(Text and item location entries)
>>>>

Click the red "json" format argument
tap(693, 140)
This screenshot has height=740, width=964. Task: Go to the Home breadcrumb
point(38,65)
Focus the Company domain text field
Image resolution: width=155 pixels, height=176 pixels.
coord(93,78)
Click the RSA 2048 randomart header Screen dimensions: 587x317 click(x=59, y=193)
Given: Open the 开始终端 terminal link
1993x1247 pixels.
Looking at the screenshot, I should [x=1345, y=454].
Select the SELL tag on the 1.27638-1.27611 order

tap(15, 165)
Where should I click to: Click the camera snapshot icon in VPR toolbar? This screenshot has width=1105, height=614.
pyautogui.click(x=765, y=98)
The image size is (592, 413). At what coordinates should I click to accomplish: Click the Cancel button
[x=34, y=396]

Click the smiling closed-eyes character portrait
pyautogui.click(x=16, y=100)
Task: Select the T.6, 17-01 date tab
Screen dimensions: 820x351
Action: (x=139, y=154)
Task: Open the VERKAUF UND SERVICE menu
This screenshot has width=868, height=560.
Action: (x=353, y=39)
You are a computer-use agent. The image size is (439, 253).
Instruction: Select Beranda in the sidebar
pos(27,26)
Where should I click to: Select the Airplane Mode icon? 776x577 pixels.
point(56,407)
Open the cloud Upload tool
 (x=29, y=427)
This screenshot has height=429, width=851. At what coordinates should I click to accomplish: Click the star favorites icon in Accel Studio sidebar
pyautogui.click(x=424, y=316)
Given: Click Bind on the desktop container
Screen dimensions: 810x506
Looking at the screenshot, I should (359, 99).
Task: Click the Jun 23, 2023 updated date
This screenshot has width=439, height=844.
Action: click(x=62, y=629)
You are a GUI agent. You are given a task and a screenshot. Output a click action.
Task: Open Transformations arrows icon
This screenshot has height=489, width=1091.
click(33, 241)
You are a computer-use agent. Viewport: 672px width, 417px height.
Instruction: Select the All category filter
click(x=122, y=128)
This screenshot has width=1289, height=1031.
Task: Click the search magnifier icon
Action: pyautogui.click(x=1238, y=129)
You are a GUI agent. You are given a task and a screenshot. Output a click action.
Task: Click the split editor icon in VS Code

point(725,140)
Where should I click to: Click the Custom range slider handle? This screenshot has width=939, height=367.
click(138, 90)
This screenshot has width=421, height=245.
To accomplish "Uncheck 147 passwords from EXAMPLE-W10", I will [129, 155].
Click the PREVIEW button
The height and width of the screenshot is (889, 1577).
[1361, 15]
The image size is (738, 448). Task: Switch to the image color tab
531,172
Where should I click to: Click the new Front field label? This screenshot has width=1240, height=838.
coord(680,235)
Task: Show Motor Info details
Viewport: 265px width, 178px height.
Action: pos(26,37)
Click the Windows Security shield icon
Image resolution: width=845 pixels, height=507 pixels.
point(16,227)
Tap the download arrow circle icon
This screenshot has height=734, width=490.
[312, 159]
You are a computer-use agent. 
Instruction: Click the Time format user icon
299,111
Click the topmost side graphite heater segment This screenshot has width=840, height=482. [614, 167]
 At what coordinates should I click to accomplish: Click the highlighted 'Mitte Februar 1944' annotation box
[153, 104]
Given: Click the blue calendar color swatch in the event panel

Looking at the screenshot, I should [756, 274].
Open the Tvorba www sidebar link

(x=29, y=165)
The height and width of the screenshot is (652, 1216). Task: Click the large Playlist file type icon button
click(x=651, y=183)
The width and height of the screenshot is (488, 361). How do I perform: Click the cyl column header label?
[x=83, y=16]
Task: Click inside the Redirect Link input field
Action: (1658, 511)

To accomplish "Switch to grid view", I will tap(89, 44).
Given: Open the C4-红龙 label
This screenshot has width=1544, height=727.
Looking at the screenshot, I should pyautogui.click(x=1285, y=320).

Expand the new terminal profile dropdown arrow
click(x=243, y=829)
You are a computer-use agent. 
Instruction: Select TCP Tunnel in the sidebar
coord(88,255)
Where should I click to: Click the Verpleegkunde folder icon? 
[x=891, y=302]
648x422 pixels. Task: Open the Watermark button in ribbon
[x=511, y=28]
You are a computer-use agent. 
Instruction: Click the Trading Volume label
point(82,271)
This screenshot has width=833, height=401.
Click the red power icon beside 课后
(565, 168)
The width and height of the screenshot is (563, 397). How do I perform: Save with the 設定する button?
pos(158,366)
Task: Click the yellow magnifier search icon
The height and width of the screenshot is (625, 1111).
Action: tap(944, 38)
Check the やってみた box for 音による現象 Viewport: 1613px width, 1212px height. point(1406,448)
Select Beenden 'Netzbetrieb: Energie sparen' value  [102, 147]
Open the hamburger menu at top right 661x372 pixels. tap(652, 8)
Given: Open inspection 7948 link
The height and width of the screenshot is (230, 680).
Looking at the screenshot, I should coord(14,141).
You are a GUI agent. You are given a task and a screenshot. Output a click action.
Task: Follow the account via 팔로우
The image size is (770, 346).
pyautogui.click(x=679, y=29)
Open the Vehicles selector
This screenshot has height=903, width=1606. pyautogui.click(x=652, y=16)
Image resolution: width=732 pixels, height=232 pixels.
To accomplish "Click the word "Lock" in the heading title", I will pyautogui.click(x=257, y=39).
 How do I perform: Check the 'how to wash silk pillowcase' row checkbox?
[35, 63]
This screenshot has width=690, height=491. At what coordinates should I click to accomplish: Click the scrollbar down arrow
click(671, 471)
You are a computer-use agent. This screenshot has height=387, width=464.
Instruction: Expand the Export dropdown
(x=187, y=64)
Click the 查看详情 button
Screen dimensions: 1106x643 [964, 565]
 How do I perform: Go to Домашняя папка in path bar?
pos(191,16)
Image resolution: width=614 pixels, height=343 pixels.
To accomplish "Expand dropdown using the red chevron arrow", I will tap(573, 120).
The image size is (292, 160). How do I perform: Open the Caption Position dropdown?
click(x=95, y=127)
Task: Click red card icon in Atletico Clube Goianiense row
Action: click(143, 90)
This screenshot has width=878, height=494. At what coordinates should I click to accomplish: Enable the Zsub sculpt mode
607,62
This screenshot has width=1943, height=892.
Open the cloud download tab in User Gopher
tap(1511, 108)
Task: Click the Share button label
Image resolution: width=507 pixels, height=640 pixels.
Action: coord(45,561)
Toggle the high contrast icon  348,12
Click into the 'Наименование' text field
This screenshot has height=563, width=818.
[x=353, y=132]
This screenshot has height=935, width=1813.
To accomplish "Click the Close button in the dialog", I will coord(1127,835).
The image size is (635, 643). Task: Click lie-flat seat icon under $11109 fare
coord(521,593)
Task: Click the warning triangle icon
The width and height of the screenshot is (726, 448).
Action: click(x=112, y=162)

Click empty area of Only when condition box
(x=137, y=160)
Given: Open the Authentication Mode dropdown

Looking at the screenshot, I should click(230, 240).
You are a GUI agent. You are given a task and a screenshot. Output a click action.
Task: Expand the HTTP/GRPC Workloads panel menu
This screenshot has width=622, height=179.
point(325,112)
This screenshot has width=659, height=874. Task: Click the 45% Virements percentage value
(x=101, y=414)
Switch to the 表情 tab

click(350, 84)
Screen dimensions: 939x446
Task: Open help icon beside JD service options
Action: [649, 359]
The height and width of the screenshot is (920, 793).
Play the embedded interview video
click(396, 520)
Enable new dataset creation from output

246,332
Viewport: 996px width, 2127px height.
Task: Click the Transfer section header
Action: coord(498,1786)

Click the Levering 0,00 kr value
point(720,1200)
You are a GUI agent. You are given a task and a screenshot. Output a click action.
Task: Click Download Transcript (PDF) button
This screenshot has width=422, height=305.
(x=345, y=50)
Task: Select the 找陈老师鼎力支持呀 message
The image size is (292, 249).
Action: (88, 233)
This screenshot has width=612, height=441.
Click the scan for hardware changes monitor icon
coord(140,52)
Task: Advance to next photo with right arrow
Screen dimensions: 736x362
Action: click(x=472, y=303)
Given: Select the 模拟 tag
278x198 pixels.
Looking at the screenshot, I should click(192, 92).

<<<<

Copy out everything in the data from the line containing "Click the Windows Security shield icon" down to the line containing "Check the やってみた", both lines included, with no changes.

Click the Windows Security shield icon
Image resolution: width=845 pixels, height=507 pixels.
point(16,227)
Tap the download arrow circle icon
This screenshot has height=734, width=490.
[312, 159]
You are a computer-use agent. 
Instruction: Click the Time format user icon
299,111
Click the topmost side graphite heater segment This screenshot has width=840, height=482. [614, 167]
 At what coordinates should I click to accomplish: Click the highlighted 'Mitte Februar 1944' annotation box
[153, 104]
Given: Click the blue calendar color swatch in the event panel

Looking at the screenshot, I should [756, 274].
Open the Tvorba www sidebar link

(x=29, y=165)
The height and width of the screenshot is (652, 1216). Task: Click the large Playlist file type icon button
click(x=651, y=183)
The width and height of the screenshot is (488, 361). How do I perform: Click the cyl column header label?
[x=83, y=16]
Task: Click inside the Redirect Link input field
Action: (1658, 511)

To accomplish "Switch to grid view", I will tap(89, 44).
Given: Open the C4-红龙 label
This screenshot has width=1544, height=727.
Looking at the screenshot, I should pyautogui.click(x=1285, y=320).

Expand the new terminal profile dropdown arrow
click(x=243, y=829)
You are a computer-use agent. 
Instruction: Select TCP Tunnel in the sidebar
coord(88,255)
Where should I click to: Click the Verpleegkunde folder icon? 
[x=891, y=302]
648x422 pixels. Task: Open the Watermark button in ribbon
[x=511, y=28]
You are a computer-use agent. 
Instruction: Click the Trading Volume label
point(82,271)
This screenshot has width=833, height=401.
Click the red power icon beside 课后
(565, 168)
The width and height of the screenshot is (563, 397). How do I perform: Save with the 設定する button?
pos(158,366)
Task: Click the yellow magnifier search icon
The height and width of the screenshot is (625, 1111).
Action: tap(944, 38)
Check the やってみた box for 音による現象 Viewport: 1613px width, 1212px height. point(1406,448)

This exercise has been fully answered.